**Extracted information:**
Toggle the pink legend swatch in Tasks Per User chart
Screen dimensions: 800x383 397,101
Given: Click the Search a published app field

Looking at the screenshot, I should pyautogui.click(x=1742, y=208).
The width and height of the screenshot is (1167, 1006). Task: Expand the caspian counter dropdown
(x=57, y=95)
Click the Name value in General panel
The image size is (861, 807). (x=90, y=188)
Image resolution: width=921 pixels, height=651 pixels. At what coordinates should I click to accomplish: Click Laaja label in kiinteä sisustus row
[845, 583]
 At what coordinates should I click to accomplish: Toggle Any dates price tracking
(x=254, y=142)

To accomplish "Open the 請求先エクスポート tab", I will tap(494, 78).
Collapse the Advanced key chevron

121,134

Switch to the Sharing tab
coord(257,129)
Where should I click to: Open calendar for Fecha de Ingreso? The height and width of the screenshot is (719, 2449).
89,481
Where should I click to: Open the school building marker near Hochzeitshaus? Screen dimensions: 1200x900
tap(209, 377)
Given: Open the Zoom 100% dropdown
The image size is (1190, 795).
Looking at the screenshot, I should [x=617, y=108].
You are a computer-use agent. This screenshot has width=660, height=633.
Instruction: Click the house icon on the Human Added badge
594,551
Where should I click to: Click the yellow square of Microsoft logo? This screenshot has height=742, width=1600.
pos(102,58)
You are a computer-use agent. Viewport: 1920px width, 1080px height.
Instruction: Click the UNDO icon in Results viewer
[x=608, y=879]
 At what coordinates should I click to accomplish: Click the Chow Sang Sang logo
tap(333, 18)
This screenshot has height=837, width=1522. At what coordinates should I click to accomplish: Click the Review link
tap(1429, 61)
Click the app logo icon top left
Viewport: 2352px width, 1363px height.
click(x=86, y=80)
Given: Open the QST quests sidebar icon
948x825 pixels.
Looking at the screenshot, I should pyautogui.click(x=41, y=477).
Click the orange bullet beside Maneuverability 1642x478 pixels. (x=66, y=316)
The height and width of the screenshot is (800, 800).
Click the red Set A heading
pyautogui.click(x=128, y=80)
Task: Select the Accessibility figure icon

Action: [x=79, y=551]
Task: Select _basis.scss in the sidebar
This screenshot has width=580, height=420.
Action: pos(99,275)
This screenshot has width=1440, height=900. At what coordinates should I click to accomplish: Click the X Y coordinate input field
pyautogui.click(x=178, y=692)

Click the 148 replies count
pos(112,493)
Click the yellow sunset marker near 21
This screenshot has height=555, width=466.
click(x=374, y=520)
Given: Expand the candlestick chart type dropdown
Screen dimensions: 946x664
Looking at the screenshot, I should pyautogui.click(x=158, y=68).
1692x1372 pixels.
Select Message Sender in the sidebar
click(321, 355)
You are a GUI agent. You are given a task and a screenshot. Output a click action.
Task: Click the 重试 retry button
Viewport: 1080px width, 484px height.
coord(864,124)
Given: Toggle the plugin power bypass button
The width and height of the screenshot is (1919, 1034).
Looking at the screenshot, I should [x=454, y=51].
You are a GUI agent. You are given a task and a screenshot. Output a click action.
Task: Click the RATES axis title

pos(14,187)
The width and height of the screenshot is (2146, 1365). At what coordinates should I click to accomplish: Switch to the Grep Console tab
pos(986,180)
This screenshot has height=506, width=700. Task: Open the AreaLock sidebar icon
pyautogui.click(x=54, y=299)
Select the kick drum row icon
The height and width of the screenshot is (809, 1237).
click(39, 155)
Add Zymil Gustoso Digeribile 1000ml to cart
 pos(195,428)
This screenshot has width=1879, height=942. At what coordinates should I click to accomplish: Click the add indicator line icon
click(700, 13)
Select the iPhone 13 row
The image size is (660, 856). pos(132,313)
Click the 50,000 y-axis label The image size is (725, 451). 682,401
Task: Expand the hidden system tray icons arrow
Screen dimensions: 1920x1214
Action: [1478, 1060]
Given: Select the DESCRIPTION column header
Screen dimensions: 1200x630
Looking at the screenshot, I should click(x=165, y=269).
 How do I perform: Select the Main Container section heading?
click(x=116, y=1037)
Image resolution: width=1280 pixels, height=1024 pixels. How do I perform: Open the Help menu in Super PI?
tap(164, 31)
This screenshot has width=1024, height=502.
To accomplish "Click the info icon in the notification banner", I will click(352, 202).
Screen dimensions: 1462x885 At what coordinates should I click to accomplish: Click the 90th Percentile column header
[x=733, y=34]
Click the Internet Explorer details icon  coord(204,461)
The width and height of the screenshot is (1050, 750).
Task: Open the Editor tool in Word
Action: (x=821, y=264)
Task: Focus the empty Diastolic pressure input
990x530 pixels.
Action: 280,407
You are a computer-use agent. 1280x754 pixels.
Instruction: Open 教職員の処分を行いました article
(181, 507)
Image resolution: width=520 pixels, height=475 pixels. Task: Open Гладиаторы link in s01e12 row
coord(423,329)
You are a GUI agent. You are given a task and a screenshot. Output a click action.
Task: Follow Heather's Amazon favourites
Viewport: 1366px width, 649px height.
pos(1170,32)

**Problem details:** Gather every line from the items above that contains the word "dropdown" and copy each one. Case counts.

**Full response:**
The width and height of the screenshot is (1167, 1006). Task: Expand the caspian counter dropdown
Given: Open the Zoom 100% dropdown
Given: Expand the candlestick chart type dropdown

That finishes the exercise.